## Activity
When you reach the line with "iPhone 5s TV" in the listing below, transcribe it and each line after it up to and including the line with "[prev-page] (68, 1403)", exactly and with nothing else.

::::

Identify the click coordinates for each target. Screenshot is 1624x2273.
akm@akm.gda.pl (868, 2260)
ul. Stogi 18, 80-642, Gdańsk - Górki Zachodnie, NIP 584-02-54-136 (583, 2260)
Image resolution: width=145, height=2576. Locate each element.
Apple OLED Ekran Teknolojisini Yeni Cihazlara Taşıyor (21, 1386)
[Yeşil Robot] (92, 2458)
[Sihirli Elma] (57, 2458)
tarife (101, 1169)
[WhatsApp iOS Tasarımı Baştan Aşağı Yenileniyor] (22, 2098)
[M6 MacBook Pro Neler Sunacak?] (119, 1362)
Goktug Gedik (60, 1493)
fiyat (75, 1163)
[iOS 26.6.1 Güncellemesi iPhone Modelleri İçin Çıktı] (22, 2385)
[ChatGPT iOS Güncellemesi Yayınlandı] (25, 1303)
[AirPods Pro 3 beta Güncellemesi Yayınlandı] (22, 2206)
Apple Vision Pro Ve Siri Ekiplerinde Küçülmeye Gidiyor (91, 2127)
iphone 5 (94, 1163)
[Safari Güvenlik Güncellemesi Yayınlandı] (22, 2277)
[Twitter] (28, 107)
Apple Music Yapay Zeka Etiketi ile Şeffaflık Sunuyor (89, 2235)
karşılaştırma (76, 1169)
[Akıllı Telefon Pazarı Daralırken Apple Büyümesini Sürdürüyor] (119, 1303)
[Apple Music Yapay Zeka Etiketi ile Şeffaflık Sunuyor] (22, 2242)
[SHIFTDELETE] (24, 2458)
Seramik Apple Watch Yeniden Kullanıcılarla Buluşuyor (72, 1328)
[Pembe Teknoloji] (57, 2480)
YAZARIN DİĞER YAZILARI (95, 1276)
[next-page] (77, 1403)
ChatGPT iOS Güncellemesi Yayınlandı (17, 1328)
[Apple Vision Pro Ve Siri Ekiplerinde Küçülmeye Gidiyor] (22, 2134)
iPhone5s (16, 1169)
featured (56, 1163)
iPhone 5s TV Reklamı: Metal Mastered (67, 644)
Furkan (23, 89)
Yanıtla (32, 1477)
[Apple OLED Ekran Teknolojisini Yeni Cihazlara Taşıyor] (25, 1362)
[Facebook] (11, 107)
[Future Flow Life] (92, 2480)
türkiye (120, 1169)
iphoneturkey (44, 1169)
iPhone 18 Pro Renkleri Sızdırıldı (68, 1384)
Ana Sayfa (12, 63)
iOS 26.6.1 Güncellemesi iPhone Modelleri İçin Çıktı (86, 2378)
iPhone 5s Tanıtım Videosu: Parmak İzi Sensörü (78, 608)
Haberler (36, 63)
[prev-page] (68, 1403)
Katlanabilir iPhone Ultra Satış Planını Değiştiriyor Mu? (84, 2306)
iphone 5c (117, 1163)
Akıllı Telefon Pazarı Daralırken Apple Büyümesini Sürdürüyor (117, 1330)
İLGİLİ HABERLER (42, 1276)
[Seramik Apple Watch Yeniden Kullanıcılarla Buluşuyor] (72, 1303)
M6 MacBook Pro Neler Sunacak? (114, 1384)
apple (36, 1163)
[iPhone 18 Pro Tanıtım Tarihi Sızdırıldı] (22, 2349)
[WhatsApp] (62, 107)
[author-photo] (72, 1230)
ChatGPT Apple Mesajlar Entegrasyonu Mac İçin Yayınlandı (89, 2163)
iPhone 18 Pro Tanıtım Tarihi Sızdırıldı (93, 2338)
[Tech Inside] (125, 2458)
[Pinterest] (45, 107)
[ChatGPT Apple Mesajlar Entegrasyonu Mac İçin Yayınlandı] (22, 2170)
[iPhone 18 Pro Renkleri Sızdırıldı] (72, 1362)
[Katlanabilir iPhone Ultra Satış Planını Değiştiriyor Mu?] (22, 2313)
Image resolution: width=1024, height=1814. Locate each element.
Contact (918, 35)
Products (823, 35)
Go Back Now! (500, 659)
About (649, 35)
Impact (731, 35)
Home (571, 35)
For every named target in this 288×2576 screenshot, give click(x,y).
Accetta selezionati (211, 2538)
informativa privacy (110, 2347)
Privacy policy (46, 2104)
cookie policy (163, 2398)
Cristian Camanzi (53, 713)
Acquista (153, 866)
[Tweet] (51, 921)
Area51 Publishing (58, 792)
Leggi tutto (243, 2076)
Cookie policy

::::

## Answer area
iPhone 5s TV Reklamı: Metal Mastered (67, 644)
Furkan (23, 89)
Yanıtla (32, 1477)
[Apple OLED Ekran Teknolojisini Yeni Cihazlara Taşıyor] (25, 1362)
[Facebook] (11, 107)
[Future Flow Life] (92, 2480)
türkiye (120, 1169)
iphoneturkey (44, 1169)
iPhone 18 Pro Renkleri Sızdırıldı (68, 1384)
Ana Sayfa (12, 63)
iOS 26.6.1 Güncellemesi iPhone Modelleri İçin Çıktı (86, 2378)
iPhone 5s Tanıtım Videosu: Parmak İzi Sensörü (78, 608)
Haberler (36, 63)
[prev-page] (68, 1403)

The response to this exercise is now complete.